Modern Man Thinks He Is Important

Modern man has this distinction: he thinks he is important. And he runs to a psychologist when he unconsciously suspects that he is not. The depression he suffers at forty begins in childhood and extends into youth, when he grows up bombarded with lies, feeding in his mind a false vision of himself. He smiles because life offers him wonderful prospects; “future” is always an auspicious word; he starts to believe. And with the years, he has to face severe frustrations. Is it life’s fault? Obviously not: life has nothing to do with the animal’s presumption! Life is the victim of an epidemic falsification, a frightening incomprehension, and an unprecedented demeaning. A young person is trained, like a dog, to give certain answers to “what will he do with his life,” socially admirable answers, and learns to see the world in a mediocre light, valuing that which has no value. He begins by making mistakes about himself and ends up making mistakes about life.

Blessing or Weakness?

It can be admitted without much difficulty that a dog is capable of thinking. However, a dog certainly does not believe. I say this and I notice a human differential. A differential that I cannot summarize as a blessing or weakness: belief elevates the human being above all other animals to the same extent that it makes him susceptible to error and evil. If I have great esteem for skeptics, I realize that they lack something. Sometimes it seems necessary to embrace a weakness to transcend the mediocrity of the concrete…

Nietzsche Symbolizes Freedom of Spirit

It is very difficult to recognize the autonomy of those who seem unscathed by Nietzsche’s outbursts. They like to stone him, take him out of context, detach him from the nobility of character that is peculiar to him.
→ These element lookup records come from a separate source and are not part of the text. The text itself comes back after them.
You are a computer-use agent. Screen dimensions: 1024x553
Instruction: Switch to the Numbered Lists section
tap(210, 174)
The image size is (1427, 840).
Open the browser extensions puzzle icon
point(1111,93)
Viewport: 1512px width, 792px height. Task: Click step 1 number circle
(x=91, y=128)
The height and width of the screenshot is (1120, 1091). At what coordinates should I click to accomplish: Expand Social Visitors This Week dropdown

Nietzsche symbolizes freedom of spirit, power, intellectual courage. To undermine him seems to me, above all, to undermine these three very noble qualities.

The Modern Monster

Mário Ferreira dos Santos, about Nietzsche, in free translation:

He was the adversary of the State, the modern monster, the Moloch of our days, the devourer of men and consciences, the most brutal creation of human weakness and who will end up totally tiring it, to the point of one day abhorring all forms of oppression, and destroying them with an impetus that will make the pages of history tremble. It will not be easy to understand this for the man of today, this captive who licks his shackles, this “Haustier,” this domesticated animal who has grown accustomed to worshipping the monster of which he speaks.
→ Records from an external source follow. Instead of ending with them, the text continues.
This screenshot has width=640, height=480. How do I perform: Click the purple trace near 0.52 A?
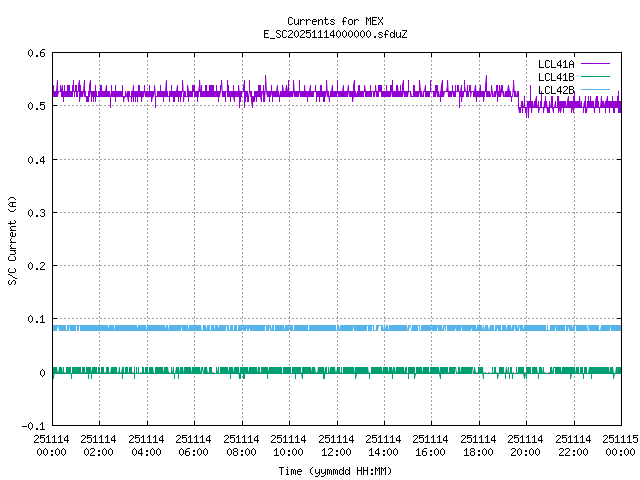point(300,94)
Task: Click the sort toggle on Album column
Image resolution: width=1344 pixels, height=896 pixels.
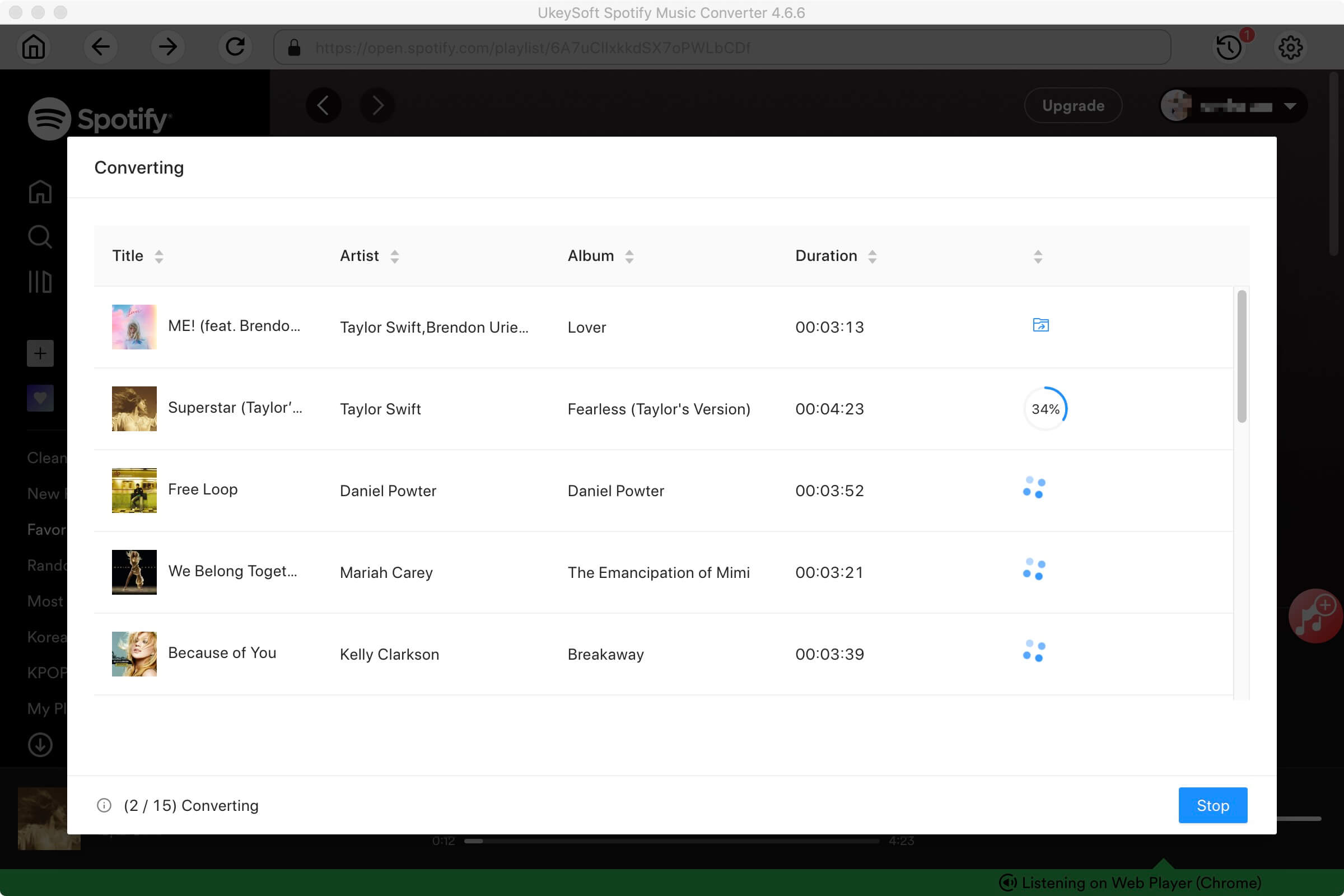Action: coord(628,256)
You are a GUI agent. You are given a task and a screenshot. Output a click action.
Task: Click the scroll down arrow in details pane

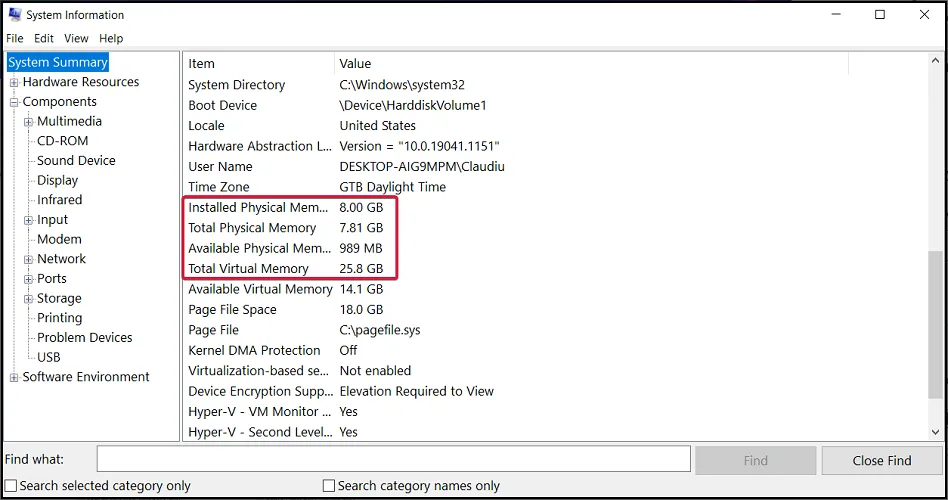(935, 431)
The note is dated 1957. What to say? A little over half a century, and we can verify the accuracy of Mario’s brilliant observation. The collapse of the modern state is inevitable, however… the “captive who licks the shackles” continues, passive, to lick them, in a state of admirable unconsciousness in which he does not show the slightest sign of exhaustion. The situation has only worsened: the monster has grown, its dominion has expanded, and it no longer has any shame. The question, however, remains unanswered: until when? On the one hand, the reaction is inevitable; on the other, awakening seems distant. What is clear is that, as Mário predicted, the day will come when the “devourer of men and consciences” will be faced with a violent and extraordinary explosion, coming from an apparently perpetual lethargy.